Next step was for me to get the minimal (which happens to be the maximal as well) plugin configuration for mozilla, since my powerpack dvd is at best a couple of weeks away from my mail box.

Most important I find is flash. macromedia site kindly detects my system and I am soon downloading the linux flash player. Install is still as 4 years ago, untar, run the script, that doesn't even detect where mozilla is installed and check that the file is in the /usr/lib/mozilla-1.4/plugins directory. Flash didn't work. I found later, running mozilla 1.5 downloaded from the that it was trying to link to a standard c++ library file, not available on the system.
a symbolic link fixes it (instruction on the mandrake forum) but, that's another unintuitive one. And like it or not, an average net user needs flash.

Real player was no problem at all. The most difficult part is to find it on Real's page. Gone are the links to the linux version from the main download page. Talk about supporting open source.....

Installed java and acrobat reader is much the same way. These guys don't even attempt to install their plugins in the right place. more sym links.

Now it all works, just flash is a bit slow.

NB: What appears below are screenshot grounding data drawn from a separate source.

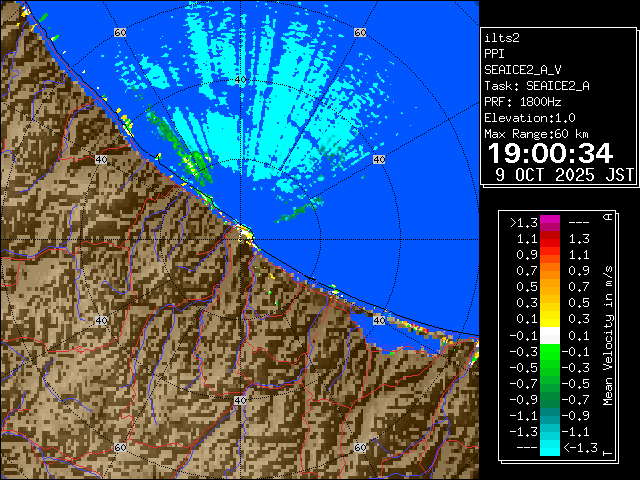Select the ilts2 radar site name
Viewport: 640px width, 480px height.
click(x=503, y=38)
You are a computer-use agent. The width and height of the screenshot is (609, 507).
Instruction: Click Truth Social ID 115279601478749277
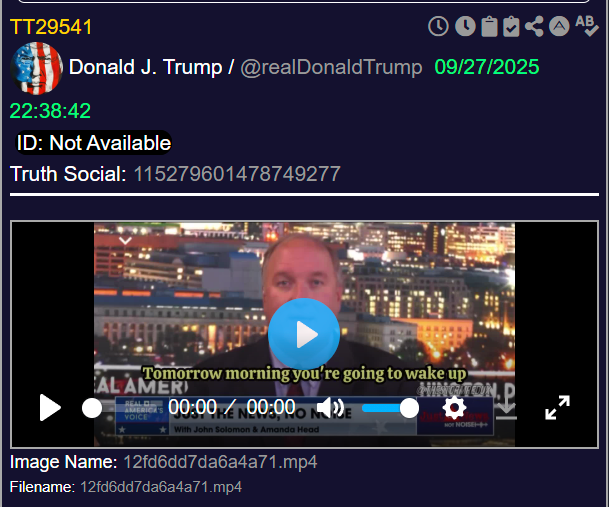click(237, 174)
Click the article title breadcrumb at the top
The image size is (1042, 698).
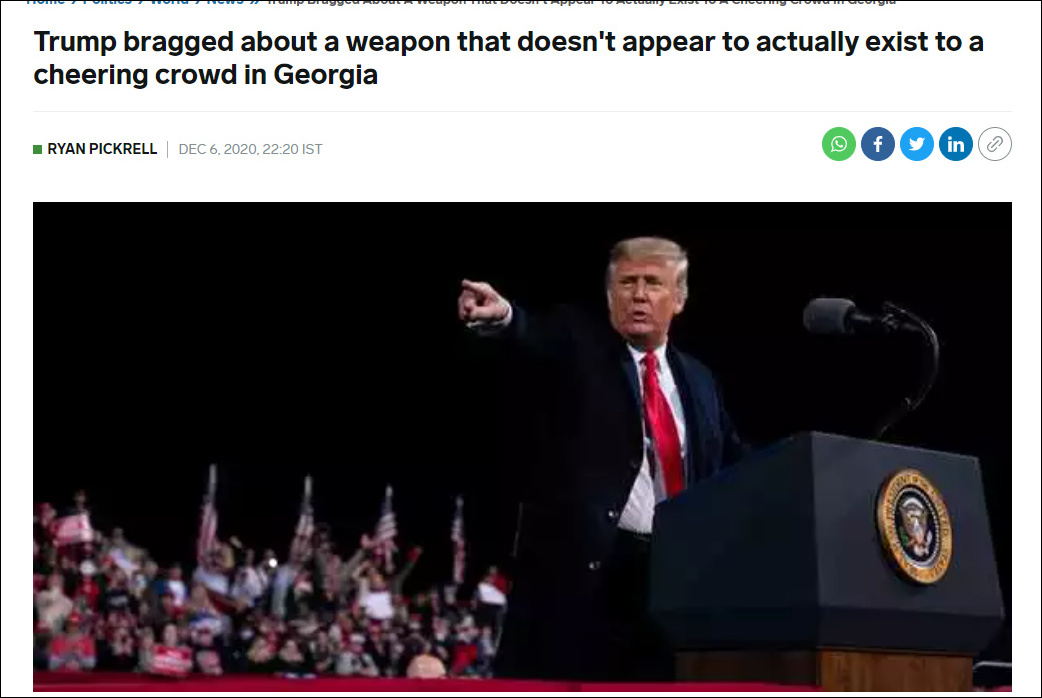coord(581,2)
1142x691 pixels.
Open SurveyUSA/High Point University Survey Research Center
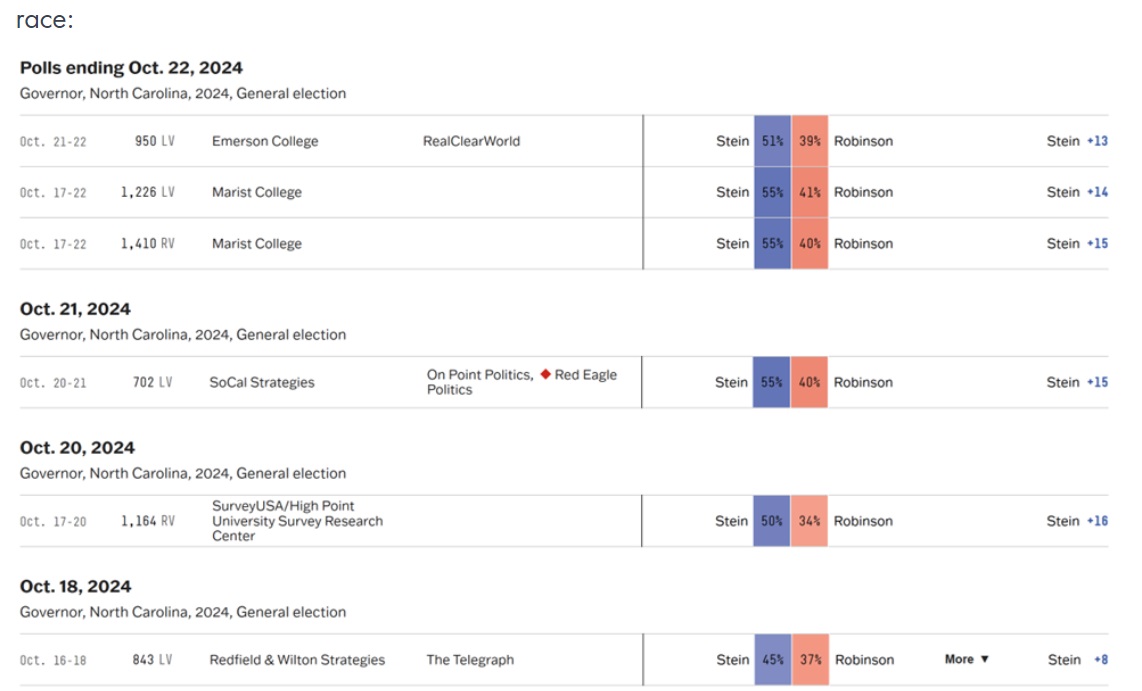pos(297,521)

FONTS : THEY ARE NICE ! out of the box, without any windows fonts, they are really nice.
I still fired the MCC to install my windows fonts. I steered clear from the fully automated button, which froze the MCC is 9.1. Instead I chose to hand pick them from the windows partition that mandrake conviniently mounts by default.
No problem there, fonts installed within seconds and were visibly available immediately afterwards.

Finally, testing printing. No problem. The HP drivers work great and Mandrake makes a great job at configuring that AllInOne device (PSC2210) : Scanning is just a matter of starting Xsane. Scanner is there and ready to scan.

------- Post-install config : 7/10. Way too many things to figure out before the system is usable by someone eager to start with an easy linux distro. For me though it was OK, and I am perticularly grateful for the speedtouch and the printer. Did I mention that X config was fine ?

My main regret is that mandrake has decided to go for a new version. It looks very much like a service release to 9.1 but given how unreliable upgrades have proved to be in the past, I doubt anyone goes will go down that route. So you get all the hassle of a new install, when all you want and wish is updated system utilities and core packages ahead of the next major release. Open Office is RC4, mozilla is 1.4 (not 1.4.1 or 1.5) kde is 3.1.3 (.4 brings good fixes) and given the recent past, there is no point hoping that mandrake will shortly bring updates to these nevertheless crucial components.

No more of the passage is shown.